Sorry to be a bit of a downer here, but privacy is critical to me. It doesn't matter how many options or opportunities something provides to opt-out. If it's opt-out instead of opt-in, they don't care for privacy. Simple as that.

Edit: For clarity, this is just me dropping my overall perspective on the topic/discussion, so everyone knows what I agree or disagree with. I do recognize that others have expressed similar concerns already.

SethFalco commented 3 years ago

Oh wait, I'm stupid... ^-^'

but I feel like that can be very anoying. Maybe a Run tldr --request command message

I missed that one while I was skimming the discussion. ^-^' I can see @marchersimon already suggested a pretty solid solution. (same one I suggested in my comment)

bl-ue commented 3 years ago

Ah, though I read that note I didn't really give it attention. Sounds like a really cool idea to me.
So, if tldr ... doesn't work, it can say, run tldr --request "..." and then post my suggested info the to the server. 🎉

bl-ue commented 3 years ago

One thing too — if we could see from a reliable data source what pages are used the most, we could improve them if possible.

It would also be really encouraging to new users to see if people are using their tool.

If the clients/OSes were captured too we could improve those areas as well.

bl-ue commented 3 years ago

It seems a bit silly to worry about sending your entered command to an official server that we maintain (esp. after we say we do in the README which we will of course), when you tell someone that you're using tldr just by the fact that your client downloads the pages from somewhere.
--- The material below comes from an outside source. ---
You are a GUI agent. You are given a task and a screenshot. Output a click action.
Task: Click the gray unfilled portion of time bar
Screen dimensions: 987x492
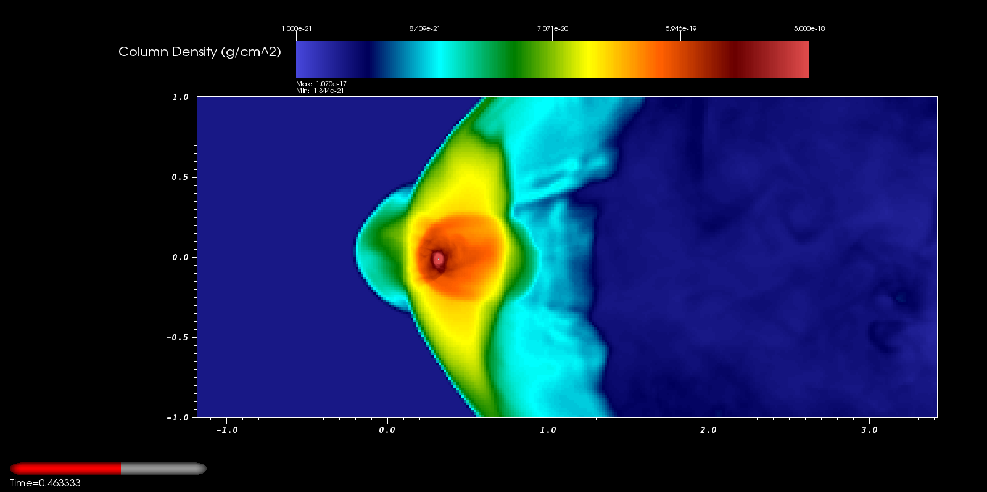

Indeed, clients that don't implement caching (such as https://tldr.ostera.io/) make requests directly to. the page on GitHub, thus half implementing my proposal right there.

(I'll stop talking about OS and client and only mention command for right now — the latter two are much less useful and more dangerous to capture.)

sbrl commented 3 years ago

Many sites already use Google Analytics. We can also respect the DNT header for example, and avoid sending metrics in that case. Finally, we could even explicitly prompt the user.

I recommend implementing just what page names are requested (only after the user stops typing for 5 seconds).

I do not believe that a tldr client is a good place to implement this, due to privacy concerns.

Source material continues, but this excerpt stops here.